## WORK REQUEST
Return exactly the lines from the "The image size is (1270, 952)." line through the last line of the entries below. Include no pictures.

>>>>>

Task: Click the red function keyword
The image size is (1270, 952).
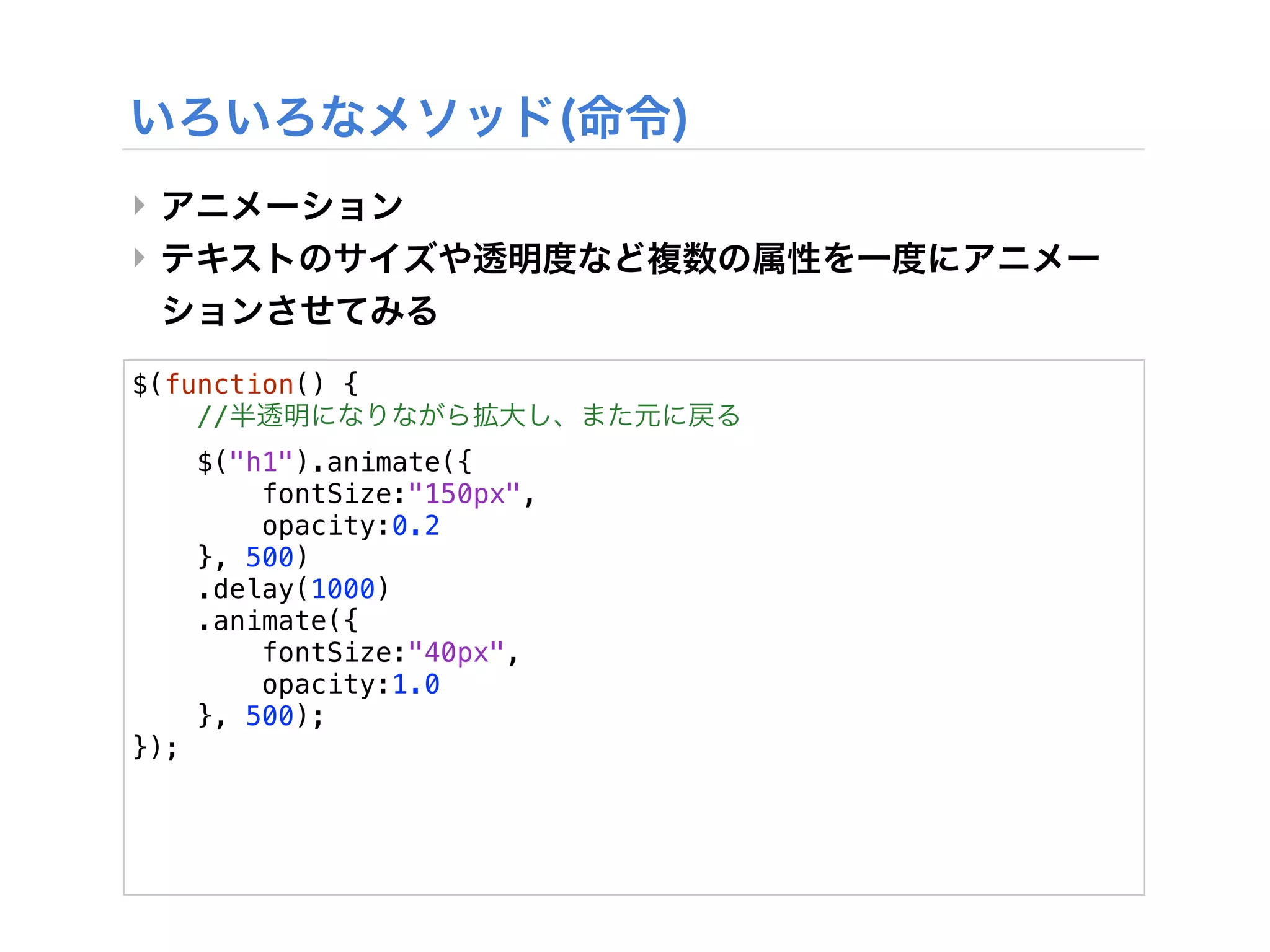Action: [x=229, y=384]
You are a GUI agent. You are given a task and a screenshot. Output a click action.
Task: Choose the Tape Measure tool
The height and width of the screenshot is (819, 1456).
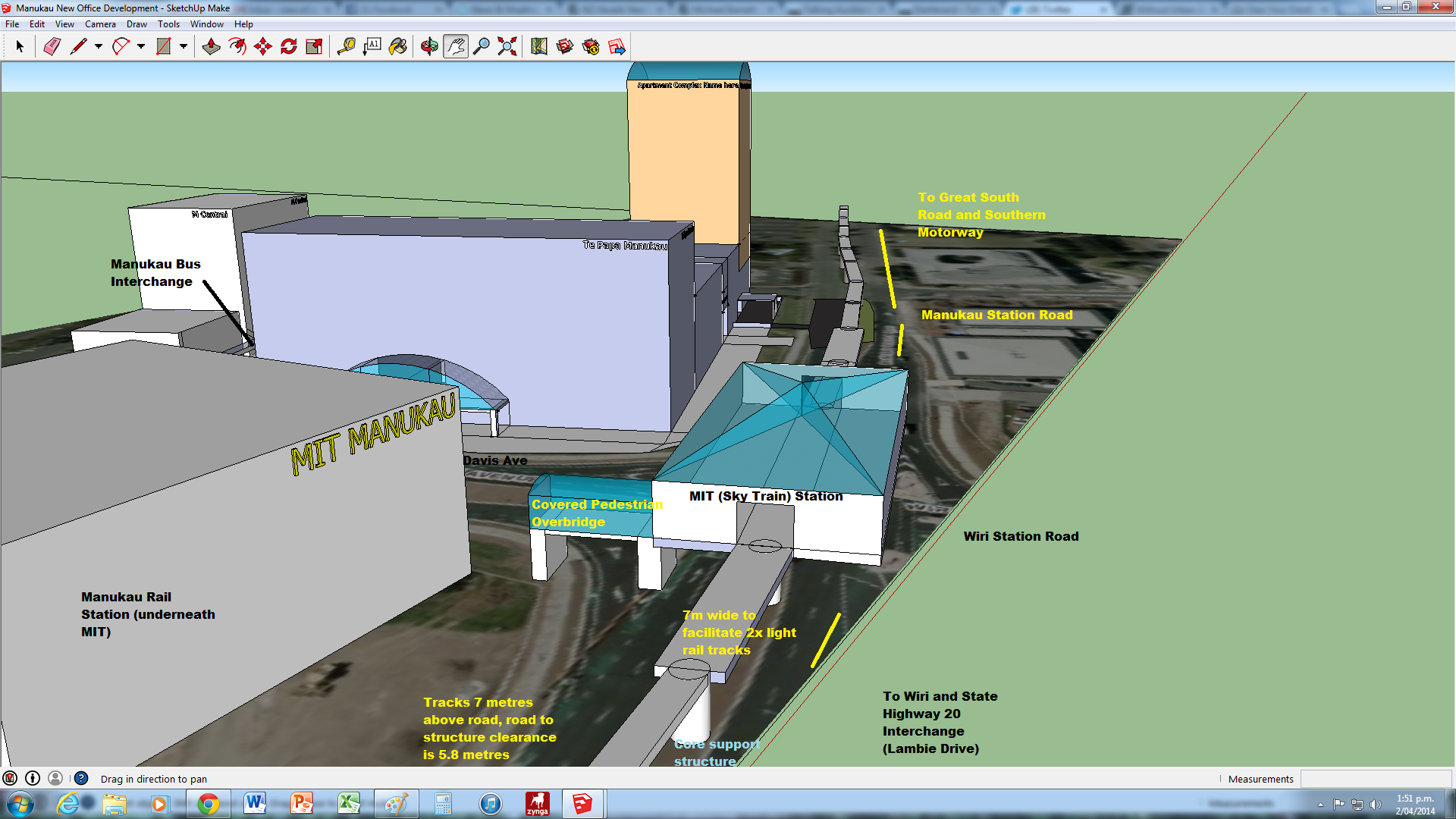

<<<<<

## SOLVED EXERCISE
The image size is (1270, 952).
Action: [x=229, y=384]
You are a GUI agent. You are given a task and a screenshot. Output a click action.
Task: Choose the Tape Measure tool
The height and width of the screenshot is (819, 1456).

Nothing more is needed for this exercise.